• [GIVEN PROBLEM]: Reproduce the D.A.R.E. article from "It was immensely" to "to drugs campaign.", changing "bumper stickers" to "posters".

• [READING PASSAGE]:
Jeff Sessions Wants To Bring Back D.A.R.E.

The only problem? The anti-drug program doesn't work, according to studies and critics.
Attorney General Jeff Sessions spoke at a D.A.R.E. training conference Tuesday, saying he wants to make the program prominent again.
Attorney General Jeff Sessions spoke at a D.A.R.E. training conference Tuesday, saying he wants to make the program prominent again.
Jonathan Ernst / Reuters

Attorney General Jeff Sessions on Tuesday strongly advocated for the return of the Drug Abuse Resistance Education program, or D.A.R.E., the once popular anti-drug program that critics have called ineffective.

“D.A.R.E. is I think the best remembered anti-drug program today,” Sessions told attendees at D.A.R.E.’s training conference in Texas. “In recent years people have not paid much attention to that message but they are ready to hear it again.”

D.A.R.E., originally created in 1983 by the Los Angeles Police Department, placed uniformed police officers into classrooms around the nation to speak to children about the dangers of drug use and to tout the benefits of a drug-free life.

It was immensely popular and remained so for years, eventually reaching 75 percent of U.S. school districts and 52 countries around the world, according to the program’s website. Black T-shirts and bumper stickers with D.A.R.E. splashed across them in bright red lettering became iconic symbols of the 1980s and Nancy Reagan’s broader “Just Say No” to drugs campaign.

• [SUPPLIED MATERIAL]:
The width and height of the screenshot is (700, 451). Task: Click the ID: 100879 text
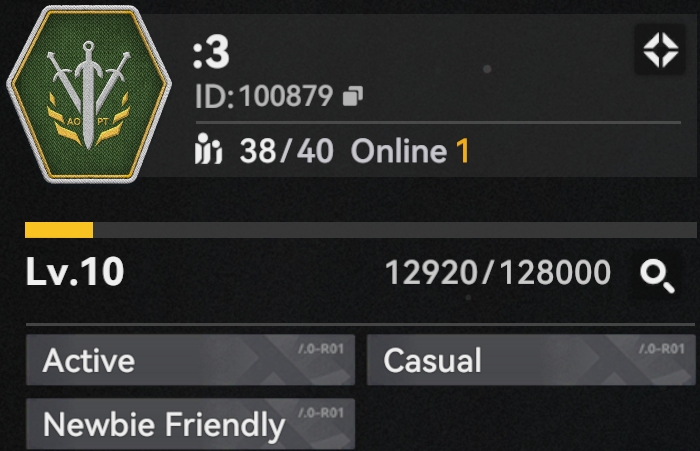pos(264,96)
==
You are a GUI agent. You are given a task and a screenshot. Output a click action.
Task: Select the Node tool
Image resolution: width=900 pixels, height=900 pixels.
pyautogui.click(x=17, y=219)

• [RIGHT ANSWER]:
It was immensely popular and remained so for years, eventually reaching 75 percent of U.S. school districts and 52 countries around the world, according to the program’s website. Black T-shirts and posters with D.A.R.E. splashed across them in bright red lettering became iconic symbols of the 1980s and Nancy Reagan’s broader “Just Say No” to drugs campaign.